■ **Task instructions**:
Copy the material from the line with "The image size is (750, 372)." up to and including the last line of the records, with no changes. Leave the pictures out.

Stored records:

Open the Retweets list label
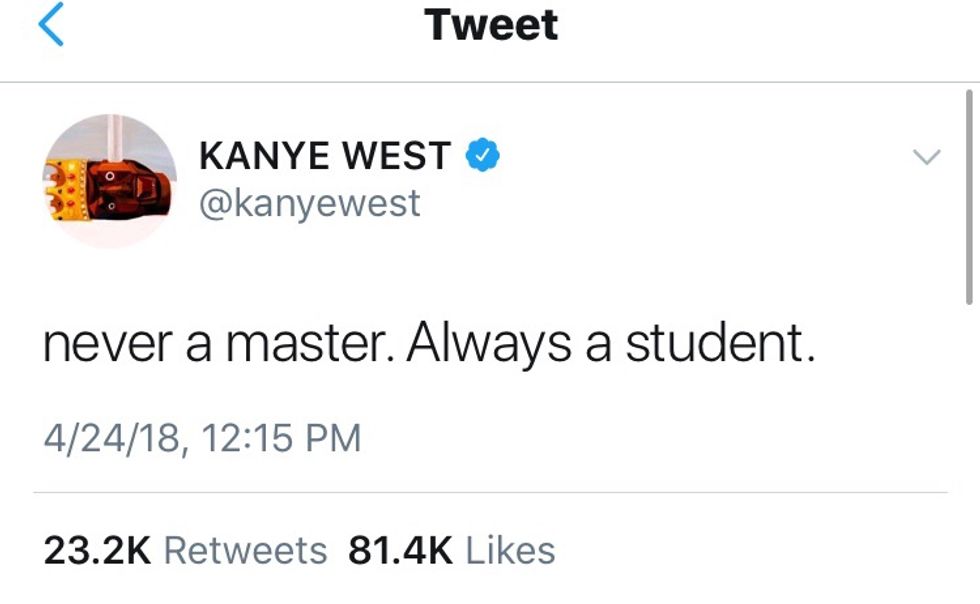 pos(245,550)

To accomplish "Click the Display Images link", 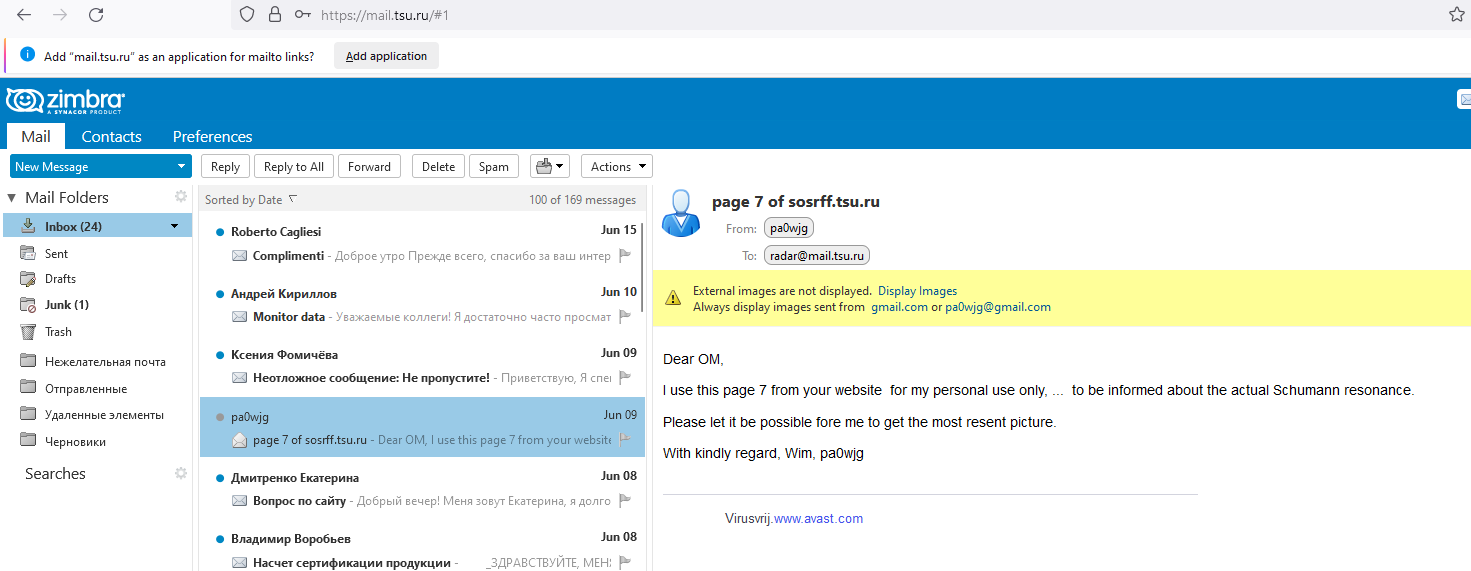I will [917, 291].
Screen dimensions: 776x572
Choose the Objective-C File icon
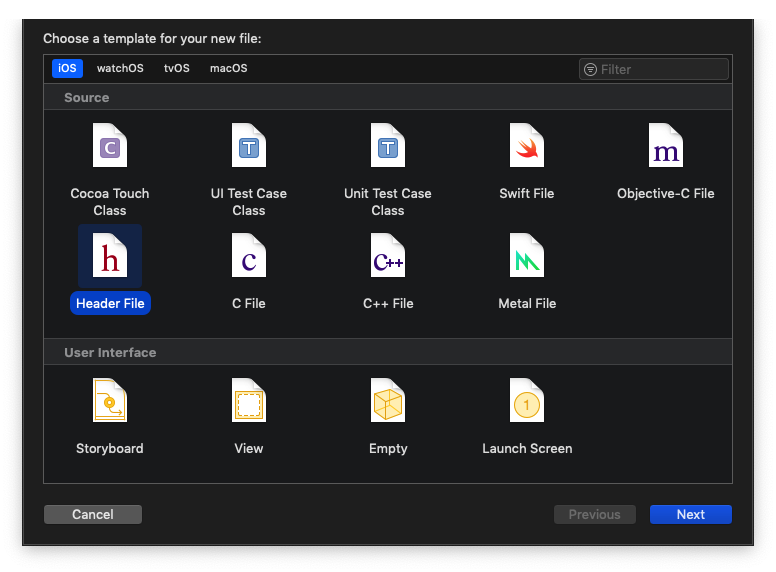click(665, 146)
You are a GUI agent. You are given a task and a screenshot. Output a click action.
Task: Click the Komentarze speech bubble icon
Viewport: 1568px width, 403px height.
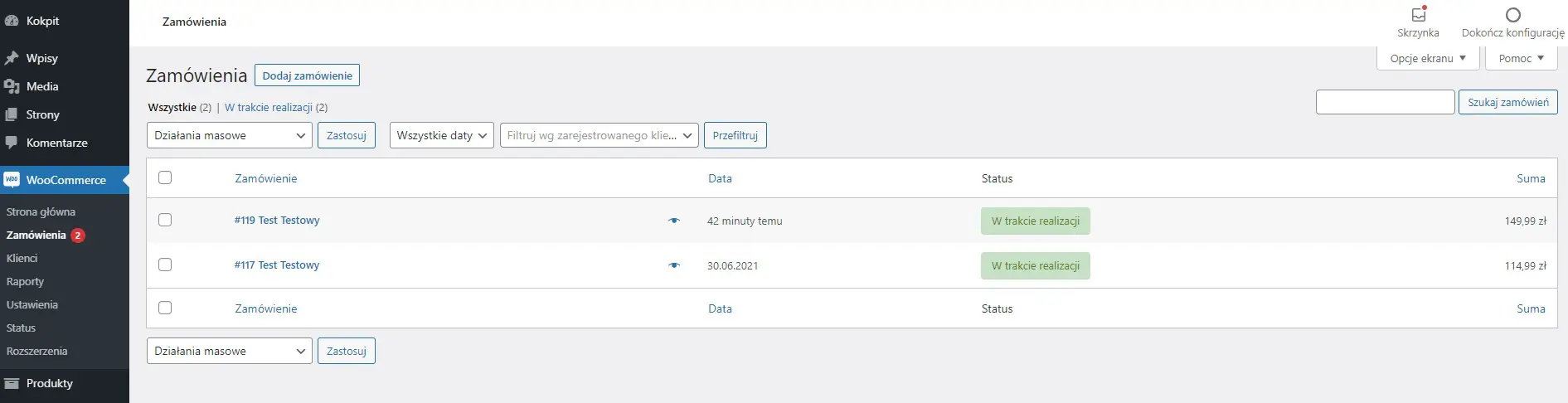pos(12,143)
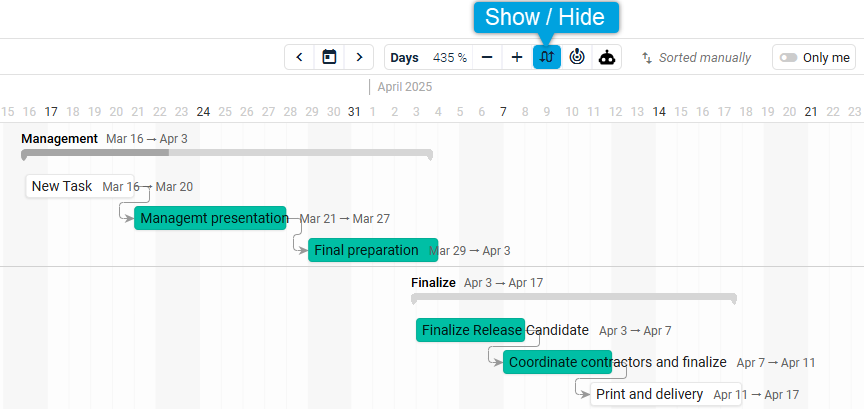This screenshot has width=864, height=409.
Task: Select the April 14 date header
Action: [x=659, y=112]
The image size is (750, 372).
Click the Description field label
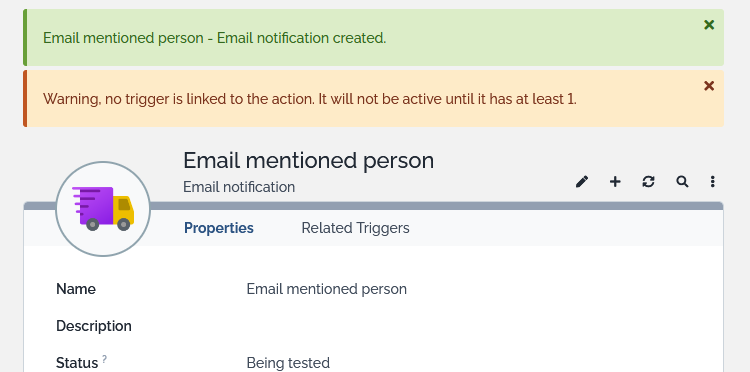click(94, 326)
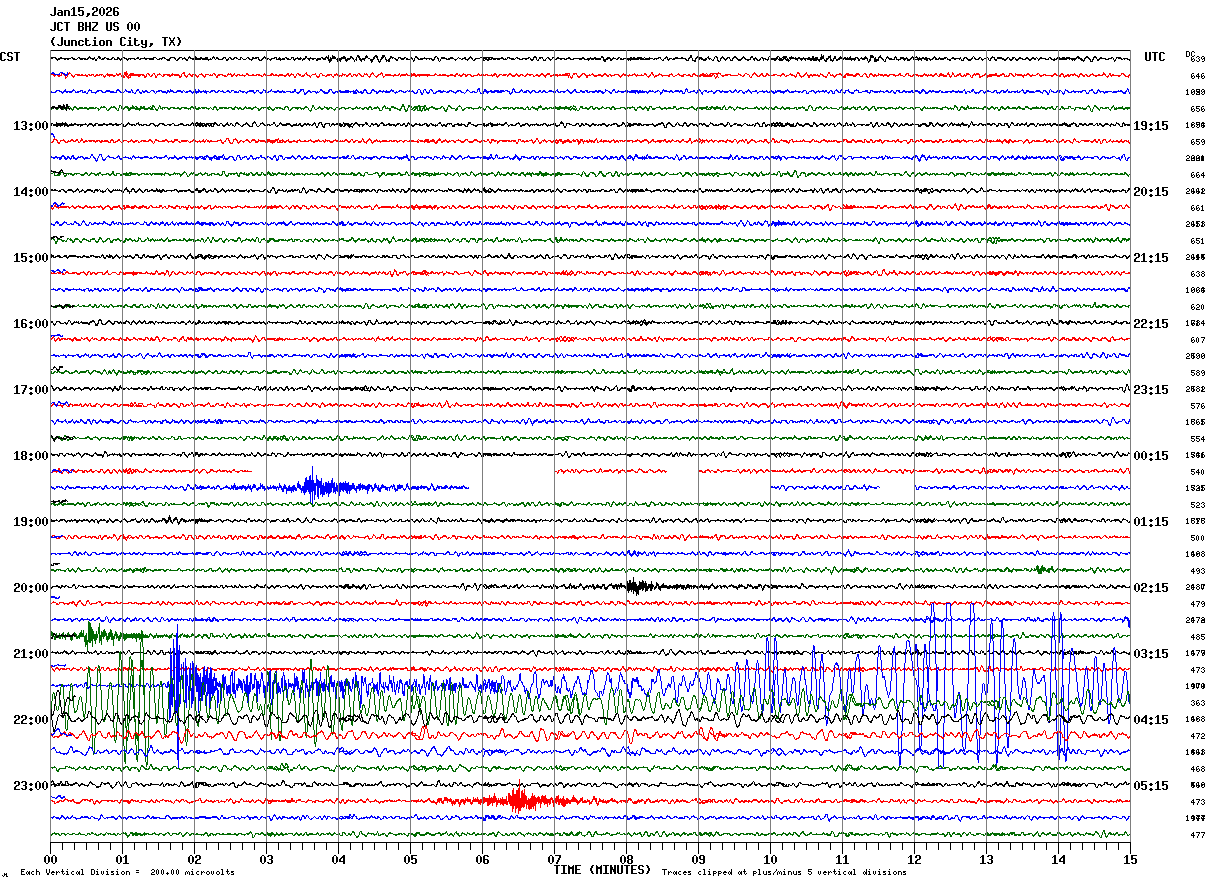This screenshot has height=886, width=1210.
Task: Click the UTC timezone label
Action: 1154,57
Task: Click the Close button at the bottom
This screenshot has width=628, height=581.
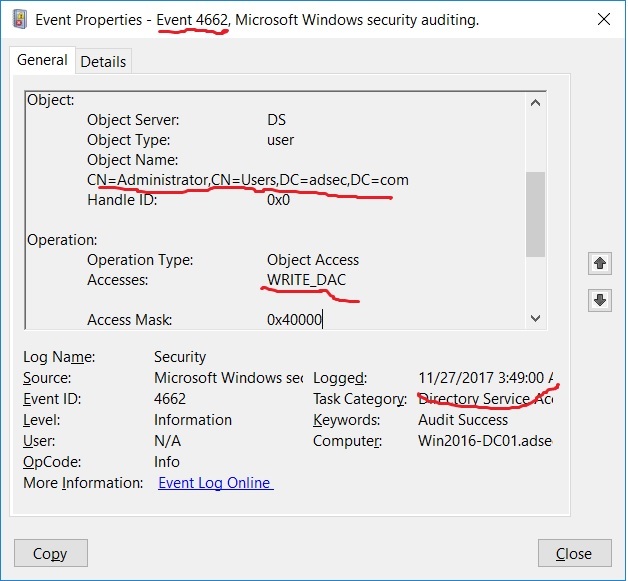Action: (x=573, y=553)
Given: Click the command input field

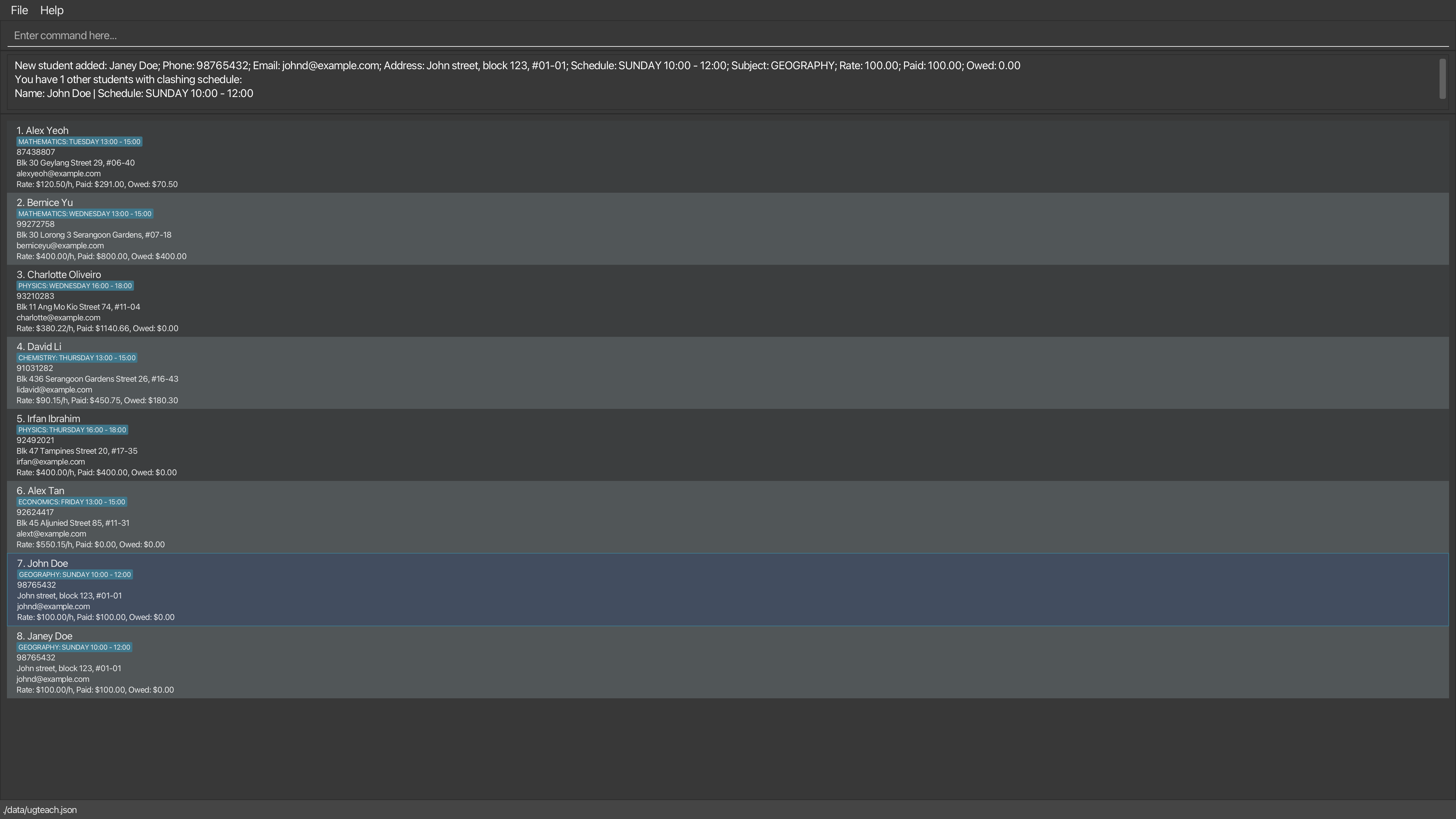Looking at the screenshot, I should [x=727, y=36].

■ **Completed task**:
The image size is (750, 372).
Click the Description field label
click(94, 326)
This screenshot has height=886, width=1210.
Task: Click the UTC timezone label
Action: 1154,57
Task: Click the Close button at the bottom
This screenshot has width=628, height=581.
Action: (x=573, y=553)
Given: Click the command input field

Looking at the screenshot, I should [x=727, y=36].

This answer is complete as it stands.